## [Exercise task]
Reproduce verbatim the part of the material below that begins with the line containing "Schrijf een recensie (1043, 731)" and ends with the line containing "[Poslední strana] (928, 1227)", including both of those lines. Include nothing else.

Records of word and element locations
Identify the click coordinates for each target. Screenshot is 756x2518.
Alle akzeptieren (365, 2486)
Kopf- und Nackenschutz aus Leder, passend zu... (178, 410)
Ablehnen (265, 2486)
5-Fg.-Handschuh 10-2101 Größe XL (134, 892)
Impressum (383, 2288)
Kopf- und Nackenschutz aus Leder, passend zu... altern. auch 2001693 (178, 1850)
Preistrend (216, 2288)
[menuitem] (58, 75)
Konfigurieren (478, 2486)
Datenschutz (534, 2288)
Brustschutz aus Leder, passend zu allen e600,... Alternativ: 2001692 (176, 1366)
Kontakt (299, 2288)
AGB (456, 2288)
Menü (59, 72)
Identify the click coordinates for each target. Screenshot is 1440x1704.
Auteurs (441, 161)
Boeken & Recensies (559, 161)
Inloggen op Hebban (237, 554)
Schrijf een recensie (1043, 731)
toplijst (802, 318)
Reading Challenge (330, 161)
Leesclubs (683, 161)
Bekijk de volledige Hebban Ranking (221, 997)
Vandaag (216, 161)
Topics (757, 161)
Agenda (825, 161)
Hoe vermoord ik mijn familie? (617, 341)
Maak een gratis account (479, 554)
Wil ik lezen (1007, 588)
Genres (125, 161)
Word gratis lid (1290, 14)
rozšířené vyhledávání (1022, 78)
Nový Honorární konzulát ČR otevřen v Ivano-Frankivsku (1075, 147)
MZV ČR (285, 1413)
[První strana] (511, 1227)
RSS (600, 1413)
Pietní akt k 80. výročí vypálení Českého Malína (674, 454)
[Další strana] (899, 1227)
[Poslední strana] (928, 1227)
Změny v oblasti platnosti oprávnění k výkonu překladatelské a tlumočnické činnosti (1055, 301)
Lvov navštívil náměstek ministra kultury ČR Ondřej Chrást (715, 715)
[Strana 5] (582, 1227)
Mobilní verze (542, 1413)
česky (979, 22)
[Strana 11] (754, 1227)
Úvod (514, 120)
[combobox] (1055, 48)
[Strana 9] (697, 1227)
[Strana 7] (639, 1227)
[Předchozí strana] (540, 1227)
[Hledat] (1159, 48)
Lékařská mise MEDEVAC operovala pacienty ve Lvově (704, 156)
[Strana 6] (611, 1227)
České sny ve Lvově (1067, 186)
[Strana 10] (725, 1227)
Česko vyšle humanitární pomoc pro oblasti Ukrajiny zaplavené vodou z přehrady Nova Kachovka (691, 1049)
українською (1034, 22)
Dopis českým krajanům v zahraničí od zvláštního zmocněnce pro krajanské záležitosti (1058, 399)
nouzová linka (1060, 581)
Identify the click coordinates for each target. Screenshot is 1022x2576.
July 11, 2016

## [Answer to this task]
Schrijf een recensie (1043, 731)
toplijst (802, 318)
Reading Challenge (330, 161)
Leesclubs (683, 161)
Bekijk de volledige Hebban Ranking (221, 997)
Vandaag (216, 161)
Topics (757, 161)
Agenda (825, 161)
Hoe vermoord ik mijn familie? (617, 341)
Maak een gratis account (479, 554)
Wil ik lezen (1007, 588)
Genres (125, 161)
Word gratis lid (1290, 14)
rozšířené vyhledávání (1022, 78)
Nový Honorární konzulát ČR otevřen v Ivano-Frankivsku (1075, 147)
MZV ČR (285, 1413)
[První strana] (511, 1227)
RSS (600, 1413)
Pietní akt k 80. výročí vypálení Českého Malína (674, 454)
[Další strana] (899, 1227)
[Poslední strana] (928, 1227)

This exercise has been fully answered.